*Goal*
Starting at the line containing "Select the Fil tab" and ending with the line containing "Action: pos(234,831)", express the material below as a JSON list of strings, one per line, skipping blank lines. Include nothing outside that range.

*Data listing*
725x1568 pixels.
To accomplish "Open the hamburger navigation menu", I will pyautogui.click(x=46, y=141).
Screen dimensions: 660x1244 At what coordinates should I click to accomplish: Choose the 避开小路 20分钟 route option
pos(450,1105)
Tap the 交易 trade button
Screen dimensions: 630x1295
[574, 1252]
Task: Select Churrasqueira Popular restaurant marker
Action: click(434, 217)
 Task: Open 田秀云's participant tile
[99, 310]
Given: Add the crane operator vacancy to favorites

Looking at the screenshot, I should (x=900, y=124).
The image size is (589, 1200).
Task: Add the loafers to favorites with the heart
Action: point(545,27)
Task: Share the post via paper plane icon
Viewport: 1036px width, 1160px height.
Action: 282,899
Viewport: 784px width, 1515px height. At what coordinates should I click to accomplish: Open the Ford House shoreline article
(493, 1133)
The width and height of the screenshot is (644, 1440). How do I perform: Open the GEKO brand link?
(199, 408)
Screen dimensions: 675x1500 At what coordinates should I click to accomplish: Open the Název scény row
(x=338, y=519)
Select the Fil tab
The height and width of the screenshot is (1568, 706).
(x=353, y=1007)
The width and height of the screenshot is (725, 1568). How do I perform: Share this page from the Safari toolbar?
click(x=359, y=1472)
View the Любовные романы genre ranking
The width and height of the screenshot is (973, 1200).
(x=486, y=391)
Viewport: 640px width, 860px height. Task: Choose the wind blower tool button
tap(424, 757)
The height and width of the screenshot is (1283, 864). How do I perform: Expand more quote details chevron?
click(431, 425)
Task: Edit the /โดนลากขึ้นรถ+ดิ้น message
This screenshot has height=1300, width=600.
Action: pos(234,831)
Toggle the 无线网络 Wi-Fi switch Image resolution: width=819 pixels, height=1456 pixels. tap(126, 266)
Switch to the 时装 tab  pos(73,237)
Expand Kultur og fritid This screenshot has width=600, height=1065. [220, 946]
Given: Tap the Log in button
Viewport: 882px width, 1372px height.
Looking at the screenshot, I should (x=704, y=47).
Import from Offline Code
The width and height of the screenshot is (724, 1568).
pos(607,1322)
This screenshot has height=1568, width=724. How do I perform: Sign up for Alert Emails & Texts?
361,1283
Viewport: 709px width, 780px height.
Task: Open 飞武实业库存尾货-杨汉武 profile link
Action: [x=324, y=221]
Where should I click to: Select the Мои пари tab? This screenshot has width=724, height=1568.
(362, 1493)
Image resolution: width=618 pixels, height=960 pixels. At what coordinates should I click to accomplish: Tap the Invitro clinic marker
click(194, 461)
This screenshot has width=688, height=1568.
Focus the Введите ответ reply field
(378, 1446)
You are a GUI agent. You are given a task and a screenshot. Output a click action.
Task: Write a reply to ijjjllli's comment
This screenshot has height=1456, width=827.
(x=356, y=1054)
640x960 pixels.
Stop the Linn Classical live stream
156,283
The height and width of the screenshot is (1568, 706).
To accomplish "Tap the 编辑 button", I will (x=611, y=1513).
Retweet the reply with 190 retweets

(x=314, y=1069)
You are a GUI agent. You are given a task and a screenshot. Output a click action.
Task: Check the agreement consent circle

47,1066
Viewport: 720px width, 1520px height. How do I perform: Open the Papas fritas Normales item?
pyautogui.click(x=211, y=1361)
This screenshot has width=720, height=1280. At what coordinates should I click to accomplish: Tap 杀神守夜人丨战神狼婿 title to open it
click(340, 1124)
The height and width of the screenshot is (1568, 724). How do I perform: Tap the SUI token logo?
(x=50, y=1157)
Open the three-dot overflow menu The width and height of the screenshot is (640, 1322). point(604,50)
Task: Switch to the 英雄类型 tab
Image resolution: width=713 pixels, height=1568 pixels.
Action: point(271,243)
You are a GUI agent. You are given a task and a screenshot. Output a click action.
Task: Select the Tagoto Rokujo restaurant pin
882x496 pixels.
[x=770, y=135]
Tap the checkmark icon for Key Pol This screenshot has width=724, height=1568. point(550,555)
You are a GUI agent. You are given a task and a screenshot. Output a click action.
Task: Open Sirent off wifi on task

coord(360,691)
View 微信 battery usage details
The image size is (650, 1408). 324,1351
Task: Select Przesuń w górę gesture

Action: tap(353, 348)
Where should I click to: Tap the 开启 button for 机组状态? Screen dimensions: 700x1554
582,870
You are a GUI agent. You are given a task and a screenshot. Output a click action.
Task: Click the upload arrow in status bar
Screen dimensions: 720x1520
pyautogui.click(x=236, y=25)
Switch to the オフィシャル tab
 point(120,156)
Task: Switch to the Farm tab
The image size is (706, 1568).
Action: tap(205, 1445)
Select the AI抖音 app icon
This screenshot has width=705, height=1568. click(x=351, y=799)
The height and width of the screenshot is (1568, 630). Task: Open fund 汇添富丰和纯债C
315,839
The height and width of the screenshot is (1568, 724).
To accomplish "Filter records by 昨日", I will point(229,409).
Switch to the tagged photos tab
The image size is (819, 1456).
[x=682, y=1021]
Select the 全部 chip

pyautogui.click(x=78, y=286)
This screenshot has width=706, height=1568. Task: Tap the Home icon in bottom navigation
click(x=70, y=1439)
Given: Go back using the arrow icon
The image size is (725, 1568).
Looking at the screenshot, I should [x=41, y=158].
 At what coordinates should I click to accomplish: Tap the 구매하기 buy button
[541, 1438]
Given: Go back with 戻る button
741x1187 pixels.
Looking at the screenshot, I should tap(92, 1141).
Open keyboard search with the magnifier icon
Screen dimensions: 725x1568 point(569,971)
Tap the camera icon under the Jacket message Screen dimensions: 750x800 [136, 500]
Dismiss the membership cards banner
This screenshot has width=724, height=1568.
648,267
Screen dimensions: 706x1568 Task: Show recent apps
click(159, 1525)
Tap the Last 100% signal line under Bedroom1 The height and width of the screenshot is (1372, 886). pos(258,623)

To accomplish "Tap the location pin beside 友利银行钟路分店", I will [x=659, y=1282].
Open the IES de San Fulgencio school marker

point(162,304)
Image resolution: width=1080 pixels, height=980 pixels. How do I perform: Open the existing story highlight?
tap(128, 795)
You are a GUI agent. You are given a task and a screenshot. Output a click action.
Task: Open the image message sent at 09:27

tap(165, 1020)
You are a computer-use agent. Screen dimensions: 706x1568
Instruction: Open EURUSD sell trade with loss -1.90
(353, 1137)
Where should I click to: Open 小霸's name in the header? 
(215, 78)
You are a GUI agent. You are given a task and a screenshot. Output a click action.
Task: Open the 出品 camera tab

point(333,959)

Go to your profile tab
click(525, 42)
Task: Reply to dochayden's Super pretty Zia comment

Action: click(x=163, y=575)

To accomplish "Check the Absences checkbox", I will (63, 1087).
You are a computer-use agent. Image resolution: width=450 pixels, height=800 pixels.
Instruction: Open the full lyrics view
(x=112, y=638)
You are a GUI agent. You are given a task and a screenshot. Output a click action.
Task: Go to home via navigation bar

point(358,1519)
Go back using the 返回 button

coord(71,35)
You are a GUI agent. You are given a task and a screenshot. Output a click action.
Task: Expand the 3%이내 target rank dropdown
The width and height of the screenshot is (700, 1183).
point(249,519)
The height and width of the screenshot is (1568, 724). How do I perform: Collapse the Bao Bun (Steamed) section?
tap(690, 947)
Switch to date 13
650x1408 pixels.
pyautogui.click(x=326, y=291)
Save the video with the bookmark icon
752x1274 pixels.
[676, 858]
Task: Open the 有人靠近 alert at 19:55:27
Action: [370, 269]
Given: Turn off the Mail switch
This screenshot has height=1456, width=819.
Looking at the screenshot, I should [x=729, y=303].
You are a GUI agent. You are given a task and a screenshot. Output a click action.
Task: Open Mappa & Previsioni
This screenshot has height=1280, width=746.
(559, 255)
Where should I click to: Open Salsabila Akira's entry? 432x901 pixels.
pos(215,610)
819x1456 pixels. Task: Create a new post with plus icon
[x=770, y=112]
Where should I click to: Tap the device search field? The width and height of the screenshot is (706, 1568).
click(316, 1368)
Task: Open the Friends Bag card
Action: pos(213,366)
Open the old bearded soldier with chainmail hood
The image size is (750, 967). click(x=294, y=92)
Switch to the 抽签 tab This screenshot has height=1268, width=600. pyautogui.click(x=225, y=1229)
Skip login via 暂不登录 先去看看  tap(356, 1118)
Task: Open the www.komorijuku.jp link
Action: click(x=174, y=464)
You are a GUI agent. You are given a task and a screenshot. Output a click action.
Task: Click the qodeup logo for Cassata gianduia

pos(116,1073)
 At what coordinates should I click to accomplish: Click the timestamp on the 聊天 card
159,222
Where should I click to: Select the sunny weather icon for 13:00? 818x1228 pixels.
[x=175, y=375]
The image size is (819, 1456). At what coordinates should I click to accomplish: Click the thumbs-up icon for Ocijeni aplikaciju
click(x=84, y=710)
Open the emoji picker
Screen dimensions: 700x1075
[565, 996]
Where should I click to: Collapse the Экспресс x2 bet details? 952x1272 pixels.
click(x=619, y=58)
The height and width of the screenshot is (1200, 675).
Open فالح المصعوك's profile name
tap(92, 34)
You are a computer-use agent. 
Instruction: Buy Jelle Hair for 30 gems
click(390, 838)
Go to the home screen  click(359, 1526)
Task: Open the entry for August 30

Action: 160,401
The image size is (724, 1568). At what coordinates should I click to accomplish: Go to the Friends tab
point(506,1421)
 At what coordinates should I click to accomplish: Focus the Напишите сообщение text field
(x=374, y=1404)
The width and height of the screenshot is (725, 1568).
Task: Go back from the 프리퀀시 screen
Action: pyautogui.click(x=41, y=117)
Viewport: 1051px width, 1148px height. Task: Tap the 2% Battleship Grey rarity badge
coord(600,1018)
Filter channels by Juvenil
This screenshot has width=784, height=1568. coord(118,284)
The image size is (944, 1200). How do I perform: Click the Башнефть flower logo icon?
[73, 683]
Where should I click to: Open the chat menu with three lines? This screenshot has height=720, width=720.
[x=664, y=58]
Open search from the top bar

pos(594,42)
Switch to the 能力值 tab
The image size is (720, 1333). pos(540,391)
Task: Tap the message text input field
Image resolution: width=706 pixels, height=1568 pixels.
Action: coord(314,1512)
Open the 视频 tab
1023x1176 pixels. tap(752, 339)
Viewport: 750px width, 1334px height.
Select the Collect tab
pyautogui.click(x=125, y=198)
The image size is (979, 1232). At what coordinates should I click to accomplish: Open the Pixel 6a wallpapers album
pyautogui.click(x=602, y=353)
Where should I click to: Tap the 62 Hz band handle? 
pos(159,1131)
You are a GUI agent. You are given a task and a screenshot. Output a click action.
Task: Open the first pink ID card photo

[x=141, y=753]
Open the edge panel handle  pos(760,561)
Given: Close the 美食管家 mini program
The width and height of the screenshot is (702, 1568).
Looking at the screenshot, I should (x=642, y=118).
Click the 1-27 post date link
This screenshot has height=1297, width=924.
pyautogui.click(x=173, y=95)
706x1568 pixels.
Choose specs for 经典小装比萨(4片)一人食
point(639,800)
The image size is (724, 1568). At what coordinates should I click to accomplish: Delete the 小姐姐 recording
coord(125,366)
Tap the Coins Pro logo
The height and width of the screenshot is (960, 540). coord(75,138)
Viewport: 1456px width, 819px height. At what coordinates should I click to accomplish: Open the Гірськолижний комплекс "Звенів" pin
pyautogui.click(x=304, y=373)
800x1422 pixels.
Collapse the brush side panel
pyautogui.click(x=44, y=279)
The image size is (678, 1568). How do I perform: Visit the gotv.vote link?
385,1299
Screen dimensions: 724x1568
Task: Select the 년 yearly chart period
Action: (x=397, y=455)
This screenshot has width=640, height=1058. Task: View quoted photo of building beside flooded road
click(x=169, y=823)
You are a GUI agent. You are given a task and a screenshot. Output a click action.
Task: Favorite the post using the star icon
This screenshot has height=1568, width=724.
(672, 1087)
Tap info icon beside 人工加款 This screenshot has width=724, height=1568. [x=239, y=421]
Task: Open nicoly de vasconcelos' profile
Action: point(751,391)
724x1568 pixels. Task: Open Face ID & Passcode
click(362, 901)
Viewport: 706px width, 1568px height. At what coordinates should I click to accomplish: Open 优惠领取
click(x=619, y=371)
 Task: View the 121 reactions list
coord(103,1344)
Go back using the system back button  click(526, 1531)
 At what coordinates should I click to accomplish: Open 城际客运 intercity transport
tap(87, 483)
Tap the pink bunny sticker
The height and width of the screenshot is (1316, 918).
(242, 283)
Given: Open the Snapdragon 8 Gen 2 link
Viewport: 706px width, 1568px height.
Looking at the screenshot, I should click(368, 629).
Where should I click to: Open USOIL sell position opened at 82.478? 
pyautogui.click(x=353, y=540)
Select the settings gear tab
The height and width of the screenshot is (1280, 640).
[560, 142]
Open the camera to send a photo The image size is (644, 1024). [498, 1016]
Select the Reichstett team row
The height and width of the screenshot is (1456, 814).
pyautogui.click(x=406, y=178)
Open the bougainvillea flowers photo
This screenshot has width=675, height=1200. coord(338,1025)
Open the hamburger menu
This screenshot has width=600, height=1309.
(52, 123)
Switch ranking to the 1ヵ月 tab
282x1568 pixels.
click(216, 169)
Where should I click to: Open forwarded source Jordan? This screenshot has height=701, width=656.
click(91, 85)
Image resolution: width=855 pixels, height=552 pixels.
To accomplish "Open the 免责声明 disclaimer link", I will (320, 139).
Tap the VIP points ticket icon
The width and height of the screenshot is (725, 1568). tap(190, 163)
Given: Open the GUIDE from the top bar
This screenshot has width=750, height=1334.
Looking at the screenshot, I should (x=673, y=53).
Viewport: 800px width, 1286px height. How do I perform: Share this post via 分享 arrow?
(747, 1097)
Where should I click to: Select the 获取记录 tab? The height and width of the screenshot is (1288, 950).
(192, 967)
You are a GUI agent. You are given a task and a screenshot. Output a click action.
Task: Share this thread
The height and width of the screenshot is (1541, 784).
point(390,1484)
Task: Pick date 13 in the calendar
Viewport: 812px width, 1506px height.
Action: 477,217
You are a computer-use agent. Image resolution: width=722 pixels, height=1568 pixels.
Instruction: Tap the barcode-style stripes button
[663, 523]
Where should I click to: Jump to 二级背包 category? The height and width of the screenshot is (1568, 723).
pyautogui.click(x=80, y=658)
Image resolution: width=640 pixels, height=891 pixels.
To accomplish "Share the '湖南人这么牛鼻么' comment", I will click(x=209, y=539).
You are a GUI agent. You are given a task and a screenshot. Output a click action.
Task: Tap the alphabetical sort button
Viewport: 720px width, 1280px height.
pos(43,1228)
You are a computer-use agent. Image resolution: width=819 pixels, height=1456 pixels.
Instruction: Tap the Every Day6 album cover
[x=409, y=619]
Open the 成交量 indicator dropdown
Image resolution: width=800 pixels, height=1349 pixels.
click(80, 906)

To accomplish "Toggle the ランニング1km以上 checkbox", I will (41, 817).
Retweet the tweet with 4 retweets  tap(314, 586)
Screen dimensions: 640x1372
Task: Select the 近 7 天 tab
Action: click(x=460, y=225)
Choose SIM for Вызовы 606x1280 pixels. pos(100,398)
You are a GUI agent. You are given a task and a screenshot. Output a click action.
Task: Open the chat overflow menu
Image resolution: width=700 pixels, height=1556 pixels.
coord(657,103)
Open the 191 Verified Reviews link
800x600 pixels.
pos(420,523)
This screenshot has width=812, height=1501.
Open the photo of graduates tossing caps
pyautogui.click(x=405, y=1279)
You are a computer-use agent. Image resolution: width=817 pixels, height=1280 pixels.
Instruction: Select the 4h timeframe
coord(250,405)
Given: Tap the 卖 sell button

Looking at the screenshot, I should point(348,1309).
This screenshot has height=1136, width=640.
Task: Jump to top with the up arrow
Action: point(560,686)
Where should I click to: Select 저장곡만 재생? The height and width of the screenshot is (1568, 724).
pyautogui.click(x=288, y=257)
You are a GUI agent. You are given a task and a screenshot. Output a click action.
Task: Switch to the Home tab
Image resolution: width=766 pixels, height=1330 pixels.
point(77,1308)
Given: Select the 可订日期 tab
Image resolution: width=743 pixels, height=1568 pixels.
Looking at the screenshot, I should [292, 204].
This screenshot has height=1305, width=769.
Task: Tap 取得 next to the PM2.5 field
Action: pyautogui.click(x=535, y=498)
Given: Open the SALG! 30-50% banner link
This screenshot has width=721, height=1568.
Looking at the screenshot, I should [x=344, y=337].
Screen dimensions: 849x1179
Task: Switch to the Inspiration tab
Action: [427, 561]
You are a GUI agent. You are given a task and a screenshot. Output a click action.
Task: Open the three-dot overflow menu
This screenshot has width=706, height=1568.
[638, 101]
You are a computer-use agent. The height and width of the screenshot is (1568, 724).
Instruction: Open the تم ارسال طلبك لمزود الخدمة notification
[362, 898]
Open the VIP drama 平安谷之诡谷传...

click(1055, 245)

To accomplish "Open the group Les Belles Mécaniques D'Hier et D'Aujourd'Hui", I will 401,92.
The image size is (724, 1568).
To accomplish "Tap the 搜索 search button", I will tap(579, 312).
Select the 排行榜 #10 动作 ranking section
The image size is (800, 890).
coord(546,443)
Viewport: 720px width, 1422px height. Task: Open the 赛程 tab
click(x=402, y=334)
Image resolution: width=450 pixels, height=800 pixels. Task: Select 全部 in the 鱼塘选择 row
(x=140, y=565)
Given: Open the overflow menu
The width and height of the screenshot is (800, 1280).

*Exercise answer*
[
  "Select the Fil tab",
  "The height and width of the screenshot is (1568, 706).",
  "(x=353, y=1007)",
  "The width and height of the screenshot is (725, 1568). How do I perform: Share this page from the Safari toolbar?",
  "click(x=359, y=1472)",
  "View the Любовные романы genre ranking",
  "The width and height of the screenshot is (973, 1200).",
  "(x=486, y=391)",
  "Viewport: 640px width, 860px height. Task: Choose the wind blower tool button",
  "tap(424, 757)",
  "The height and width of the screenshot is (1283, 864). How do I perform: Expand more quote details chevron?",
  "click(431, 425)",
  "Task: Edit the /โดนลากขึ้นรถ+ดิ้น message",
  "This screenshot has height=1300, width=600.",
  "Action: pos(234,831)"
]